Miami’s start-up business community is on the rise. In 2014, Dade Legal Aid received a grant from the John S. and James L. Knight Foundation to assist entrepreneurs with issues related to starting a new business. To address this growing trend among clients, Dade Legal Aid formed the Venture Law Project to provide free legal assistance to qualifying start-ups and seed entrepreneurs based in Miami. All business lawyers can support the start-up ecosystem by offering pro bono legal assistance to new entrepreneurs in their communities.
Recent data show that more and more Miami residents are starting their own businesses. According to the Kauffman Index of Startup Activity, Miami ranks as the number two city nationwide with the most start-up activity. The 2015 survey accounted Miami as having a 0.52 percent rate of new entrepreneurs measuring the percentage of the adult population starting a new business each month; 73.90 percent of these entrepreneurs are not coming out of unemployment. The survey also accounted Miami as having a 247.6 start-up density per 100,000 people measuring the number of start-up businesses less than one year old and employing at least one person.
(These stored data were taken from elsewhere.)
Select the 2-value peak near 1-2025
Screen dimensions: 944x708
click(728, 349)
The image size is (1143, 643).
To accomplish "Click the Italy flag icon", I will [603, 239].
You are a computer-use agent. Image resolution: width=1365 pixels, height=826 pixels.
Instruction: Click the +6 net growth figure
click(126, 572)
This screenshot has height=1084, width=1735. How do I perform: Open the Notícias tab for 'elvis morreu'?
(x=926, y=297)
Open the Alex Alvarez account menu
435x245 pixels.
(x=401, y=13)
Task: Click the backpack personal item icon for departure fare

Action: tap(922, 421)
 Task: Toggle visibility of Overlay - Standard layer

The U.S. Census Bureau’s current population survey data is the source for these indicators.
There is great potential for entrepreneurs in Miami, and the Venture Law Project aims to ensure they begin on solid legal footing. Miami offers a high quality of life, a vibrant culture, and an accessible customer base. The cost of living is lower than more popular start-up cities like Palo Alto, New York City, the District of Columbia, and Boston, thus driving more businesses to the region. Because of Miami’s lower burn rate, start-ups in Miami have a longer life span in which to grow and scale. In addition, there is a synergy amongst the local and statewide bar association’s business and intellectual property sections helping Dade Legal Aid to bring a variety of expertise and legal services to this growing population.
Every start-up needs to develop a business and marketing strategy, develop their product, deliver services, hire employees, lease space, and build a website. The best people to advise the upcoming leaders in technology and businesses are those with knowledge and experience. Through the Venture Law Project, entrepreneurs may address a multitude of questions to start their businesses on solid legal footing. At various legal clinics and workshops, pro bono lawyers answer fundamental legal questions that are key for start-ups to succeed and grow: How should the business initially be incorporated? How will ownership of the company be divided? Who is giving and receiving value? What will happen to a founder’s ownership interest if they pass away or get divorced? How can equity be reserved to offer to investors later on? How can an owner be removed? How will decisions be made? What is the exit strategy? Are there any intellectual property concerns?
If a prospective business owner does not have a conversation with a lawyer or receive the proper information, then when the business faces issues between owners or clients, its resolution will cost much more in the long run. When owners fail to plan, many times they plan to fail. Start-ups should not feel like they have no option other than to wait for issues to arise because they find it too expensive to hire a lawyer from the beginning.
The Venture Law Project’s pro bono lawyers play an important role within Miami’s start-up ecosystem. Business lawyers provide information about issues that are likely to arise and help plan wisely for a client’s future needs through a series of innovative workshops and clinics offered at community spaces. Through collaborations with local firms, law schools, and tech hubs, the project helps businesses define their long-term goals and helps them with documents needed to get there. Miami-Dade Legal Aid’s Venture Law Project addresses these concerns and more.
While the Venture Law Project addresses issues for start-ups in Miami for those that are unable to hire an attorney, it is important for lawyers around the globe to get involved with their local legal aid office to address the need for these types of services in their jurisdiction. Business lawyers can participate in legal clinics, speak on panels at workshops, host tech talks at their offices, or serve as mentors to newer attorneys taking start-up cases. By giving back, not only do local start-ups benefit, but the entire business ecosystem and city as a community benefit greatly. We have accomplished a lot in a year and a half, but there is still more work that needs to be done.